The company reported a 9.76 billion rupee ($150 million) profit for the three months ended September, compared with a loss of 799 million rupees a year earlier, according to a statement from the steelmaker Monday. That compares to an average forecast of 16.6 billion rupees from analysts’ estimates compiled by Bloomberg. Revenue climbed about 20 percent from a year earlier.
In the past year, the Indian company has sold off some of its unprofitable assets in the U.K. as it sought to cut losses. Last month, it agreed to partner with Thyssenkrupp AG in Europe to fight a glut in supply. The proposed partnership allows the company to focus on the growing Indian market, where Tata Steel plans to double production capacity to about 26 million metric tons in the next five years.

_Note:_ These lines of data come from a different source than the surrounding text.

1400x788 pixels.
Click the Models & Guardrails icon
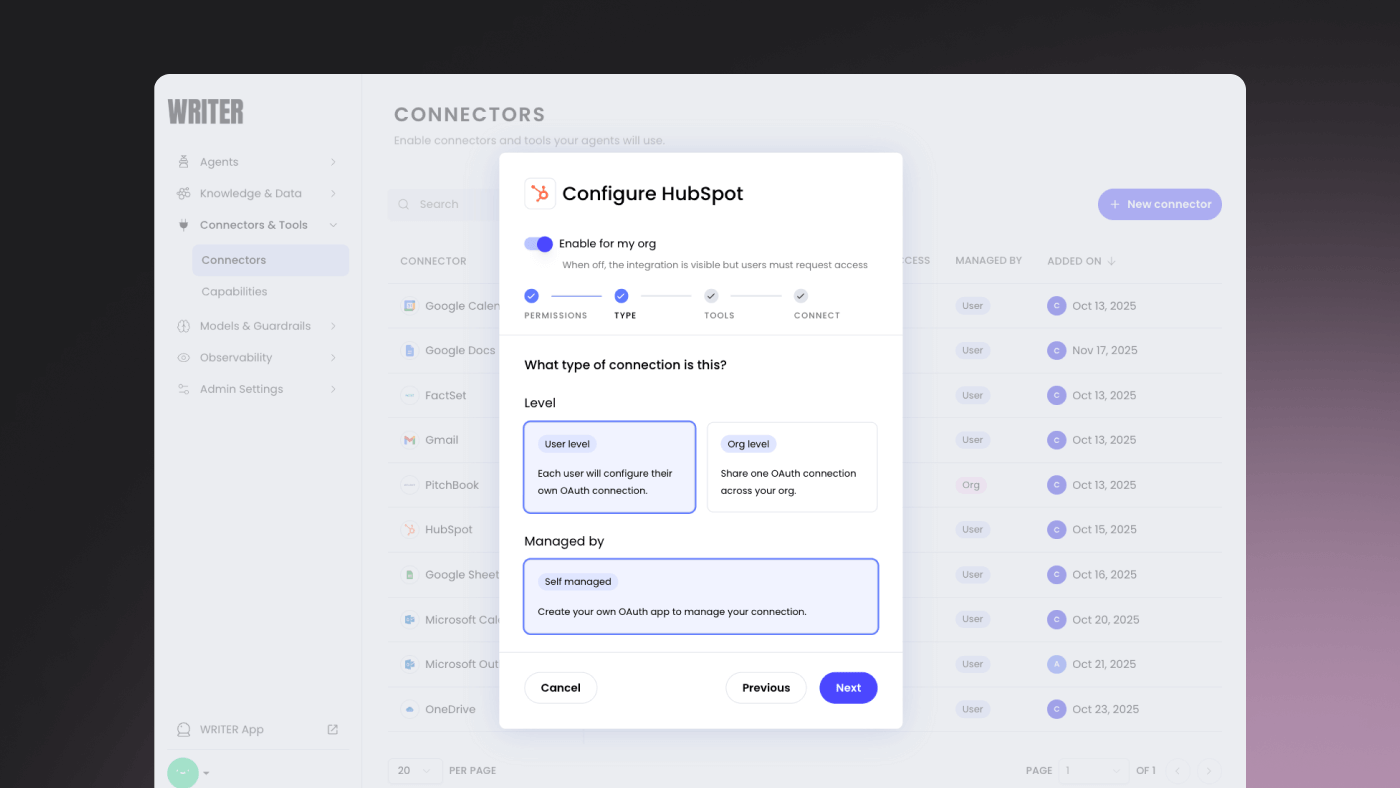(184, 326)
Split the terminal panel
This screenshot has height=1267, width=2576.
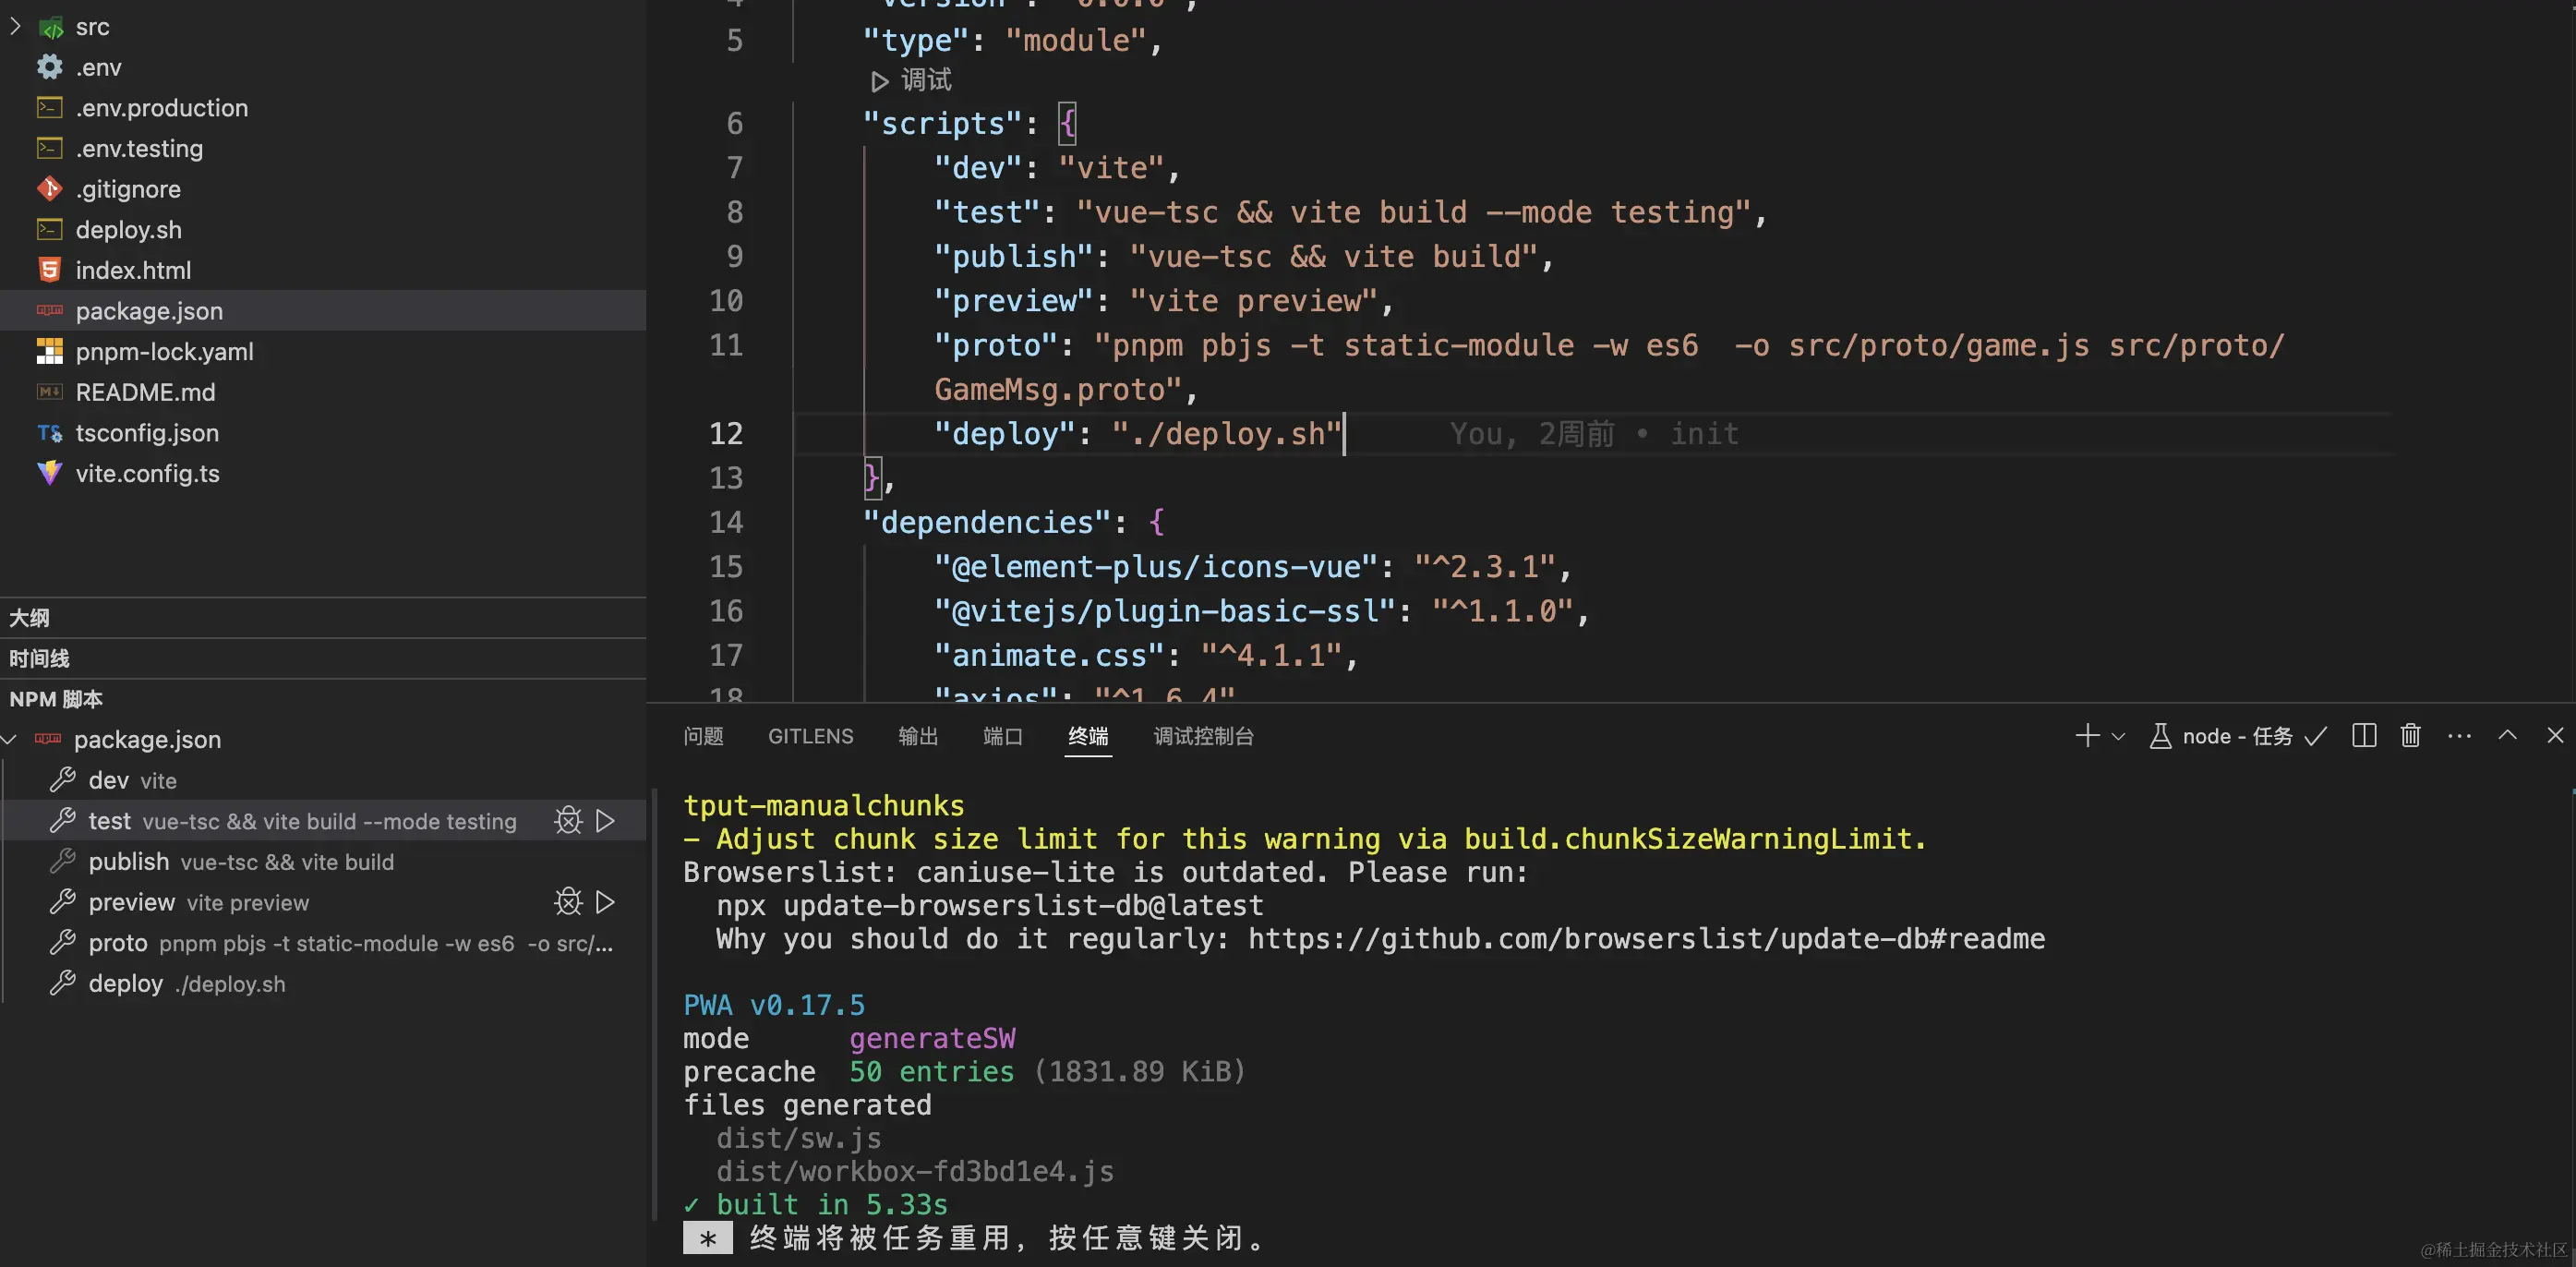point(2364,736)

“We remain positive on the outlook of India as encouraging government reforms are expected to facilitate domestic investment and growth in the coming years,” Managing Director T. V. Narendran said in the statement. “The thrust on tax reforms and transparency will also facilitate the formalization of economy and serve as tailwind to players like Tata Steel.”

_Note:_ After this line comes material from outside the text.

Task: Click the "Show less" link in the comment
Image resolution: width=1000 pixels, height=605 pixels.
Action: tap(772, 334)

The global steel sector is benefiting from China’s crackdown on pollution that has boosted prices to a more than five-year high. Nippon Steel & Sumitomo Metal Corp., Japan’s biggest producer, saw its first-half profit surge nine-fold, while South Korea’s largest mill Posco expects to reap higher earnings in the fourth quarter.
“Globally, there was a recovery in the commodity cycle, with cuts in Chinese steel capacities and stronger demand resulting in improving utilization levels of mills in China,” said Koushik Chatterjee, group executive director at the Mumbai-based steel producer.
This, coupled with a recent uptick in raw material prices, lifted the steel prices across regions, he said.
Last month, Tata and the trustee of the British Steel Pension Scheme agreed to separate the retirement plan from the steelmaker’s U.K. unit. Tata Steel agreed to pay 550 million pounds ($723 million) and a 33 percent equity stake in the U.K. operations to the trustee.
“For Tata Steel, we see a long runway of growth in India and an attractive value creation opportunity from the JV with Thyssenkrupp,” Bank of America Merrill Lynch said in a report on Oct. 26. The company will benefit from management’s focus on value-accretive capacity expansion in India, successful resolution of the long-pending pension issue in Europe and the collaboration with Thyssenkrupp, it said.
Tata’s costs rose to 305.7 billion rupees in the quarter, from 268.7 billion rupees a year earlier, the company said. Gross debt rose by 24.5 billion rupees to 902.6 billion rupees because of an increase in working capital lines and foreign-exchange changes, while cash and cash equivalents totaled 198 billion rupees, it said.
The steelmaker’s shares fell 1.2 percent to 718.25 rupees in Mumbai on Monday before the earnings were announced, paring gains to 84 percent this year.